On Thursday, the White House is expected to announce the sanctions portion of that response. These measures are likely to including financial sanctions that target Russia as well as expelling some diplomats from the U.S., according to the (see: New York Times).
FBI Director Christopher Wray testified that in the wake of the SolarWinds attack, the bureau and other federal agencies are working to improve communication with companies that control the vast majority of the U.S. IT infrastructure. These companies need to be encouraged to come forward and share security incident details, he added.
"If one company reaches out promptly after they've been compromised, it means that all the rest of the companies that are likely to be the next ones [attacked] might be able to get in front of [the threat]," Wray said.
Although the FBI can use subpoenas and other powers to investigate breaches, "ultimately … to protect against these problems, we really have to solve this with public-private partnerships," Wray said.
Addressing 'Blind Spots'
Wray and Gen. Paul Nakasone, the head of the U.S. Cyber Command and the NSA, were asked by senators about addressing the issue of "blind spots" where attackers might hide their activities from law enforcement and intelligence agencies.
The issue of blind spots first surfaced during a previous hearing about SolarWinds, when some lawmakers asked if the Russian-linked hacking group that targeted the company may have used Amazon Web Services infrastructure within the U.S. to hide its campaign and disguise network traffic (see: Senate SolarWinds Hearing: 4 Key Issues Raised).
Nakasone said that while the NSA can't investigate cyber intrusions within the U.S., his agency shares intelligence with the FBI for follow-up. But he stressed that it's important for companies to share breach information with the government.
"We need to be able to understand that whenever adversaries are coming into the United States and using our infrastructure, whether it's servers or cloud providers, that there is [information sharing] on that," Nakasone said. It's important to understand what data may have been lost or compromised and "to ensure that the public and the private industry have the most resilience possible," he said.

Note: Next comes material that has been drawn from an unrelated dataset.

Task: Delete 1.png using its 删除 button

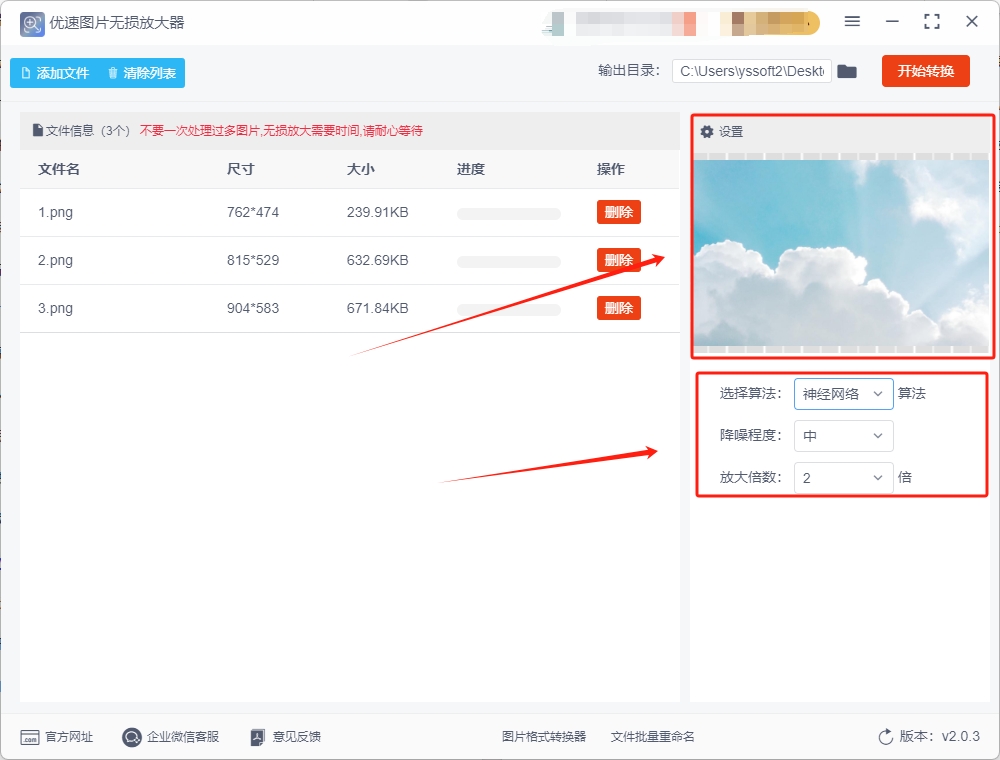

Avril Haines, national intelligence director, noted that her office is continuing to work to balance the need to collect foreign and domestic intelligence with the need to protect American's privacy and civil liberties.
"We also want to be able to provide the analysis that gives the full picture," Haines said.
At the hearing, senators also asked about cyber challenges that are stemming from Russia and China as both countries increase their technical capabilities.
Sen. Dianne Feinstein, D-Calif., asked about attacks that may target critical infrastructure, including China's ability to use cyber tools to disrupt natural gas pipelines and Russia's ability to interfere with the U.S. electrical grid (see: Senators Raise Concerns About Energy Dept. Cybersecurity).
Nakasone answered that both Russia and China have improved their cyber capabilities over the last two years and that the NSA and other agencies are looking to counter those capabilities.
"I would also tell you we are also working very holistically across our government to improve two things - our ability to have resilience in that infrastructure and our ability to respond," Nakasone said. "And we have made progress there. But … the scope, scale and sophistication of our adversaries today should make us take notice."